I’ve just learned that last week the California Supreme Court denied Alameda Unified’s petition for review of the Borikas  decision.  This means that the Piedmont District’s cautious decision to revamp our School Support Tax (Measure A) into a flat tax was the right decision.

I hope the Legislature will now revise the applicable statute, so it will become possible to replace the Measure A flat tax with something tailored to reflect lot size and land use.  But in the meantime, Piedmont’s voters’ support for our schools is on solid legal footing.

Copies of court papers are on Alameda Unified’s website www.alameda.k12.ca.us/cms/page_view?d=x&piid=&vpid=1371035339710.

Jon Elliott

Editors’ Note:  The opinions expressed are those of the author and not necessarily those of the Piedmont Civic Association.

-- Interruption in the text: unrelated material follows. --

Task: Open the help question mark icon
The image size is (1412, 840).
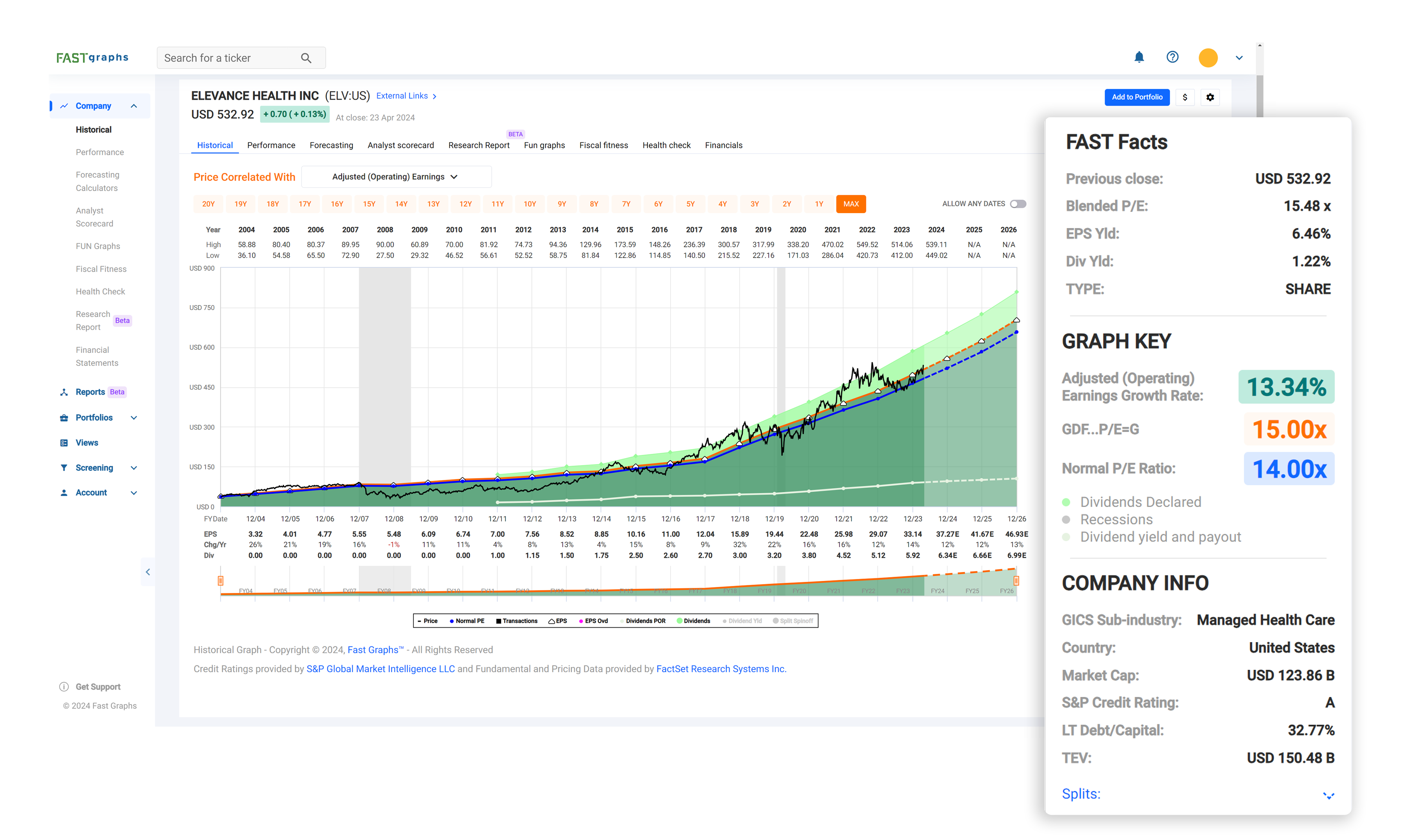Action: pos(1172,57)
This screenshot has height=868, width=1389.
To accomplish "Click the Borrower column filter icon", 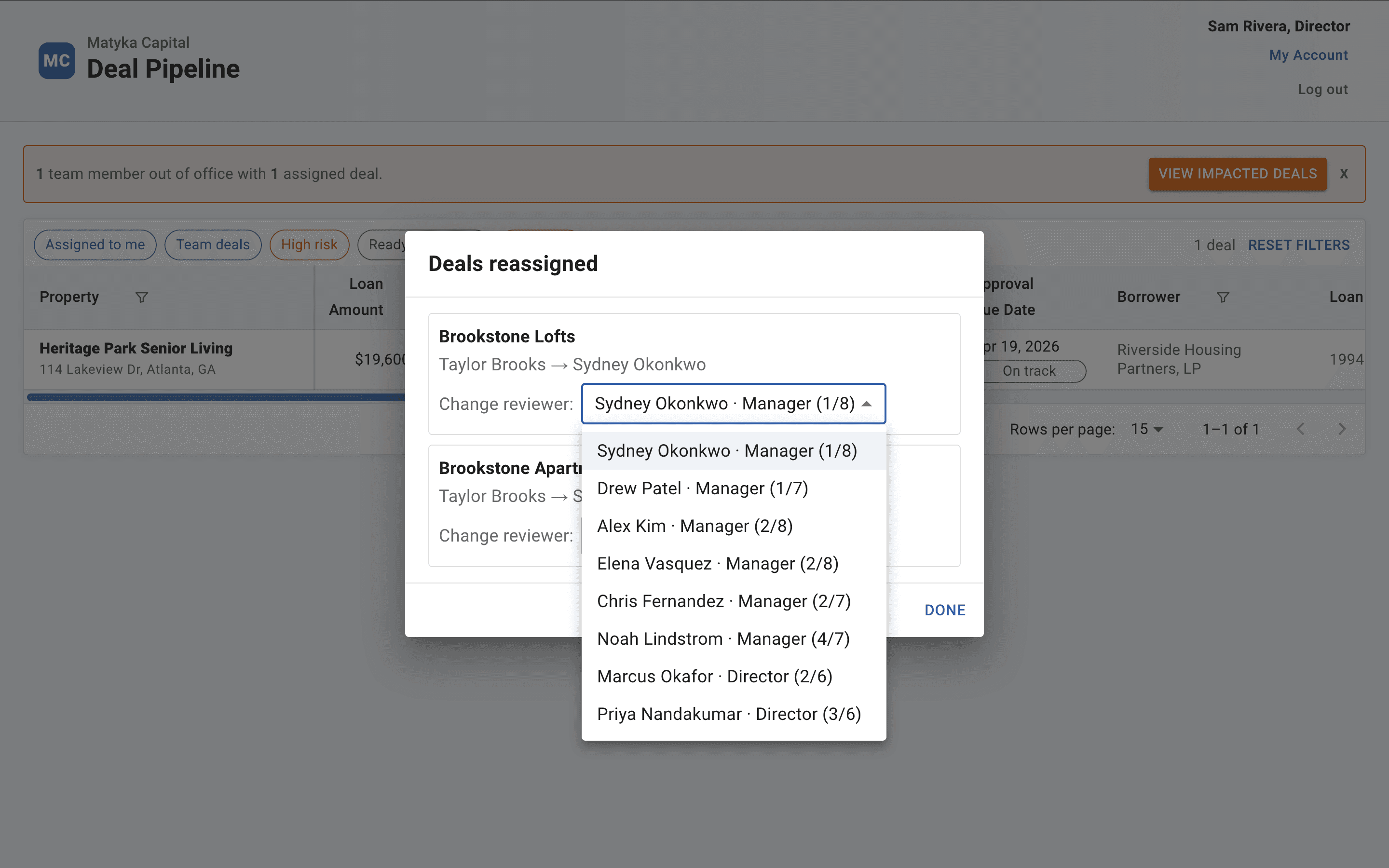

4 Responses to “Supreme Court Confirms Piedmont School Board Made Right Decision on Flat Tax”

  1. Previously Alameda Unified had taxed large commercial property at a per square foot rate and residential (and small commercial) property at a flat rate. The Borikas decision found the law requires taxing different classifications of property at the same rate. The Piedmont flat rate tax option to comply with “same rate” is unfortunately the most regressive tax possible.

    Given the sharply regressive nature of a flat rate tax, I believe a meaningful senior exemption is good and compassionate public policy. The Piedmont School Board told George Childs an income based senior exemption was likely illegal. This income based exemption is in use by four other local districts and is based on the Federally defined very low income level of 50% of regional median income or starting at about $32,000 in Alameda County; Contra Costa Counties. Piedmont included an SSI based senior exemption with the ultra low SSI income requirement of under $9,000.

  2. If I understand their rules correctly, the bill introduced by Alameda Assemblyman Ron Bonta to address Borikas (AB 59) died in June. But I hope there’s at least some chance he and/or our own Assembly Member Nancy Skinner will have some interest. I’m trying to find time to follow up.

    I would love to be part of a public process to analyze these questions and draft a fairer measure. Rick Schiller’s views are one starting point, but there are a lot of variables to sort through to design one that really fits our community values. The Legislature needs to re-create more flexible authority for local districts.

  3. Mr. Schiller continues to argue that the law allows a different tax per parcel so long as the “rate” is the same. There is no support for this interpretation in Borikas or the statute.

    The statute says: As used in this section, ‘qualified special taxes‘ means special taxes that apply uniformly to all taxpayers or all real property within the district, except that ‘qualified special taxes‘ may include taxes that provide for an exemption from those taxes for taxpayers 65 years of age or older or for persons receiving Supplemental Security Income for a disability, regardless of age.” There is no use of the word “rate.”

    The key phrase is “special taxes that apply uniformly to all taxpayers or all real property.” Clearly, charging the same tax to every parcel owner ‘applies uniformly.” Mr. Schiller suggests that applying the same “rate” to every parcel owner also would ‘apply uniformly.” But the statute does not refer to “a special tax rate that applies uniformly,” it refers to “special taxes that apply uniformly.”

    In Borikas at page 25, the Court states: “The District contends this cannot be the case because it assertedly results in manifest unfairness—i.e., that all parcels must bear the same tax, regardless of size and character. The Legislature was aware, however, that uniform parcel taxes were considered ―more inequitable than ad valorem property taxes because all parcels, regardless of size, are subject to the same tax.”

    I understand that Mr. Schiller is eager to see a “per square foot” tax. We may learn through the lawsuit against West Contra County for a “per square foot” tax whether the Appeals Court (and eventually the Supreme Court) will approve such a tax despite the statutory language and legislative history noted above. But the current state of the law strongly suggests a “per square foot” tax is not legal.

  4. I am eager to see a less regressive tax. My comments before the Board suggested a per square foot tax based on both lot size and house size. Per square foot of lot size alone creates too wide a base. The 2,000 sq ft resident lot would pay 1/40 of the 80,000 sq. ft. lot. A balance is needed and a move away from the sharply regressive flat tax enacted.

    I am also eager to see a tax with compassion for seniors. The Board publicly informed George Childs than an income based senior exemption is not legally valid. Oakland, Berkeley, Orinda and Moraga have a senior exemption that requires ages 65 and income at or below 50% of the county median.

    School tax proponents argued the Piedmont tax provides a compassionate senior exemption by using the SSI qualification. Exactly two individuals in Piedmont have qualified for the School Tax exemption and information is not available as to whether these exemptions are based on age 65 and income below $9,000.

    I am as curious as Mr. Raushenbush to learn the outcome of the West Contra Costa County case; should it allow per square foot, will the Board reconsider and include a meaningful senior exemption?